◆ **Assignment**
Copy nothing but the lines from the line with "Instruction: Hide rule" to the end of the records, retyped exactly. Pictures stay out.

[Opening Raw data section]

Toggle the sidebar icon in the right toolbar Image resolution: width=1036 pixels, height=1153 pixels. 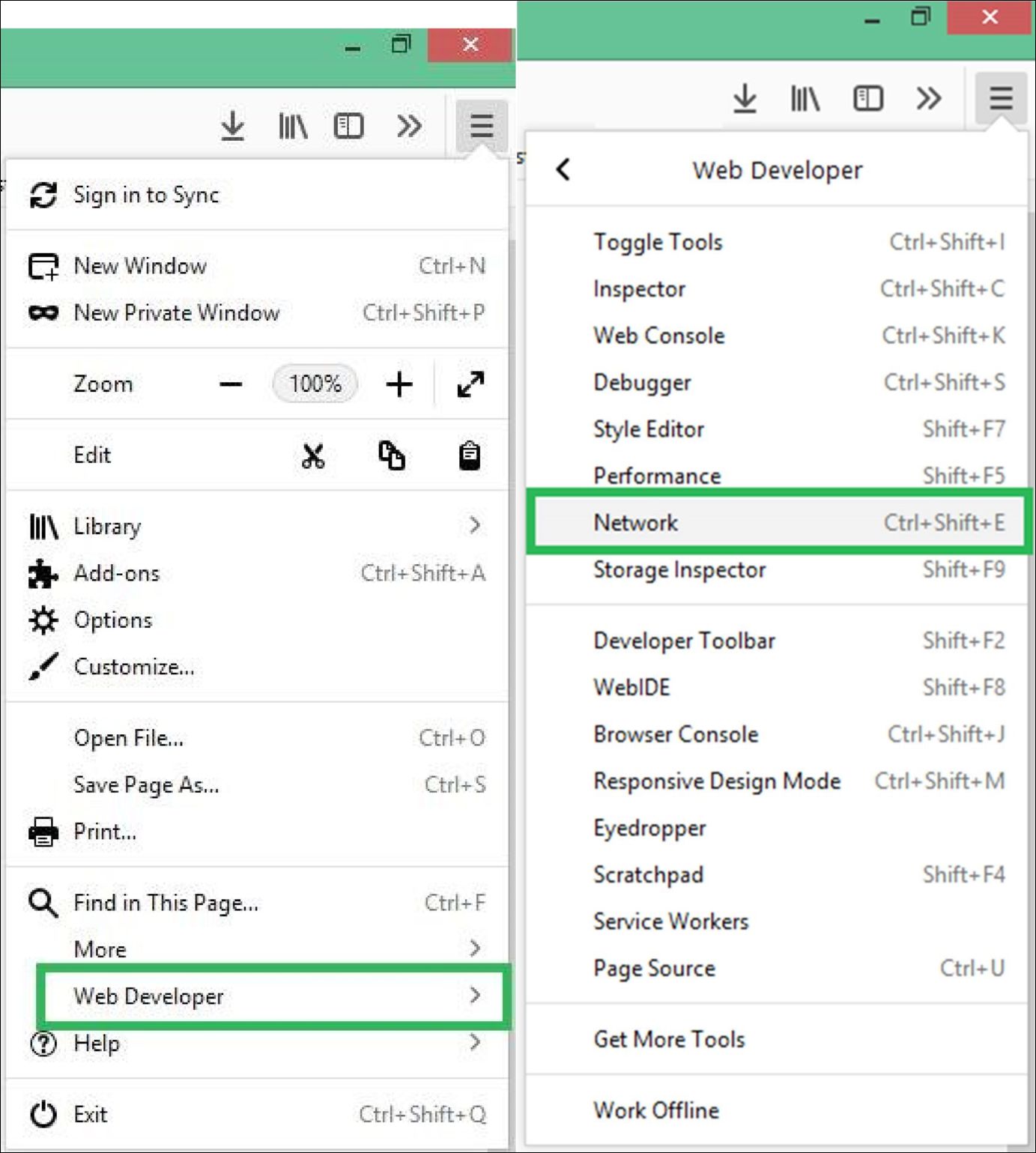pos(867,98)
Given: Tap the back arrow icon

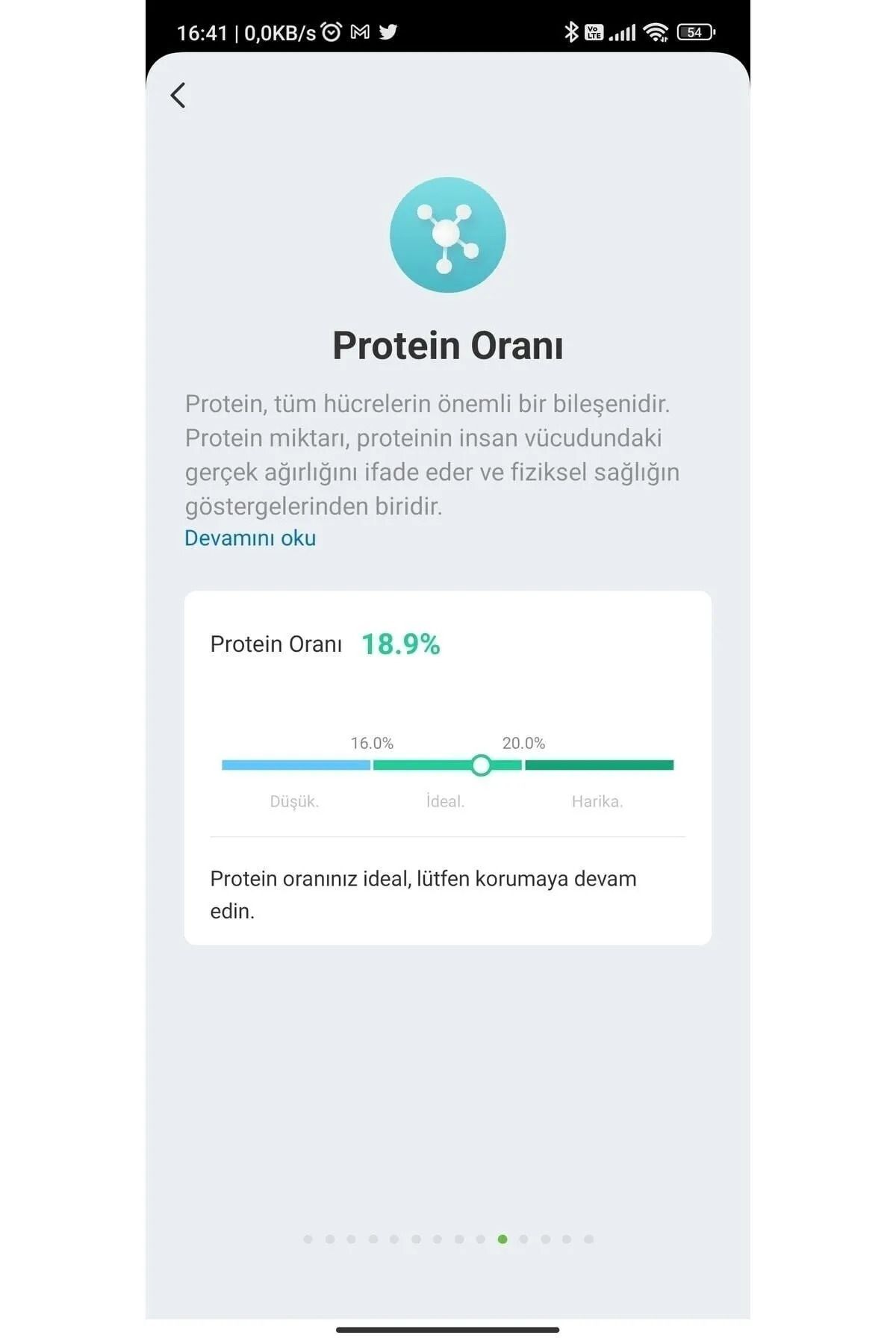Looking at the screenshot, I should [178, 96].
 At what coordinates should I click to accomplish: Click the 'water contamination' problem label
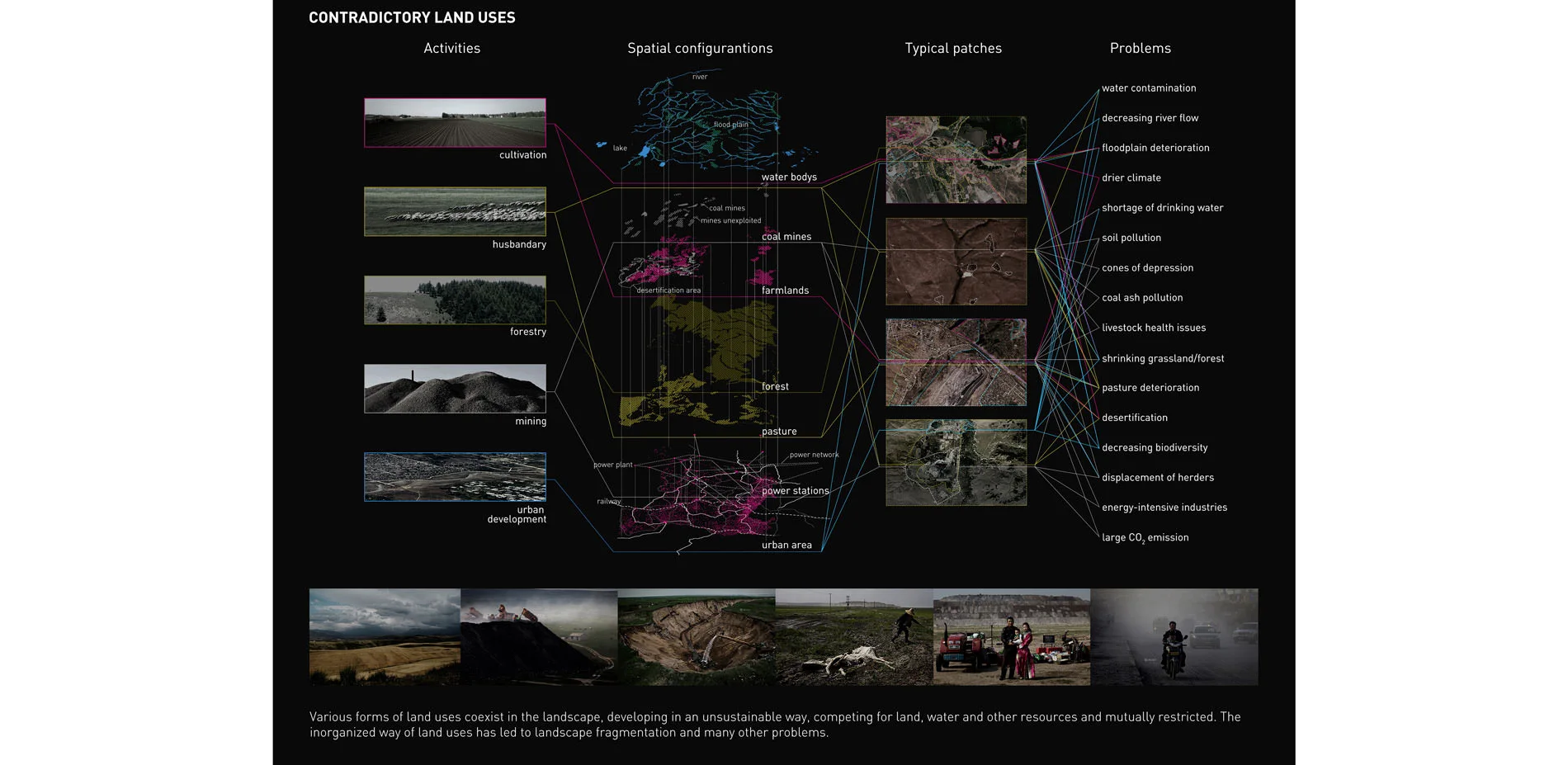tap(1149, 88)
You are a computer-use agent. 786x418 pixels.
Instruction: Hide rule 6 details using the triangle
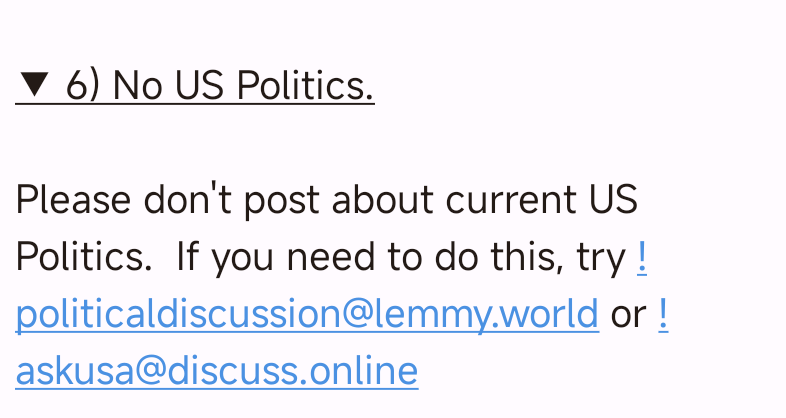[x=33, y=87]
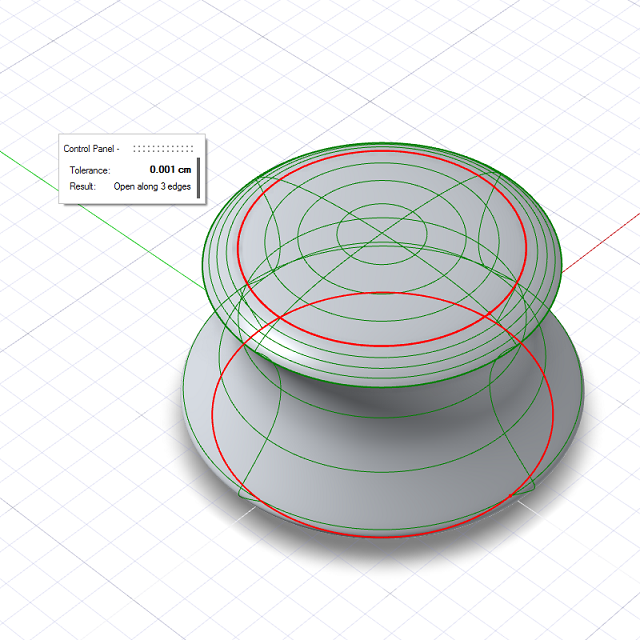Click the Tolerance label in Control Panel
The image size is (640, 640).
point(90,170)
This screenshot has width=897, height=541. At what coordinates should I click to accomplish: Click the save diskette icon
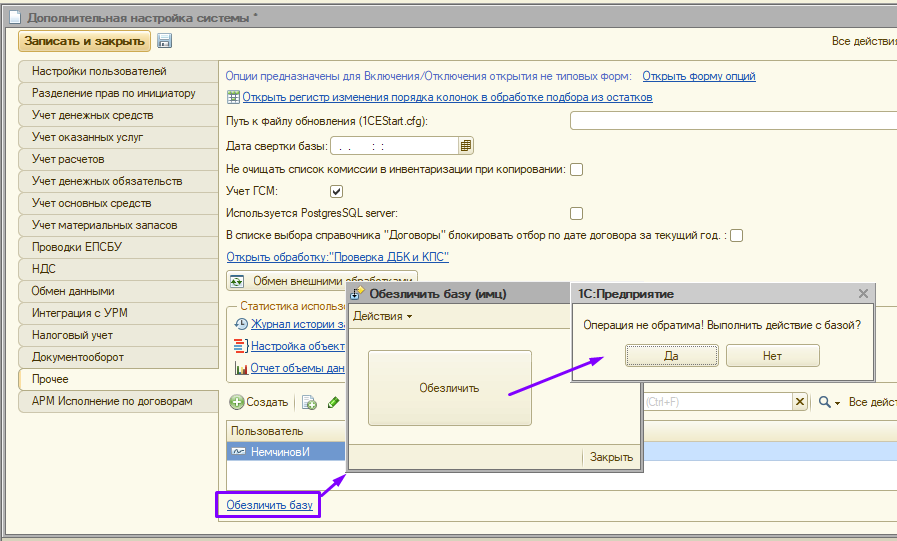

[Closing Raw data section]

◆ **Task output**
Instruction: Hide rule 6 details using the triangle
[x=33, y=87]
Click the Tolerance label in Control Panel
The image size is (640, 640).
point(90,170)
This screenshot has width=897, height=541. At what coordinates should I click to accomplish: Click the save diskette icon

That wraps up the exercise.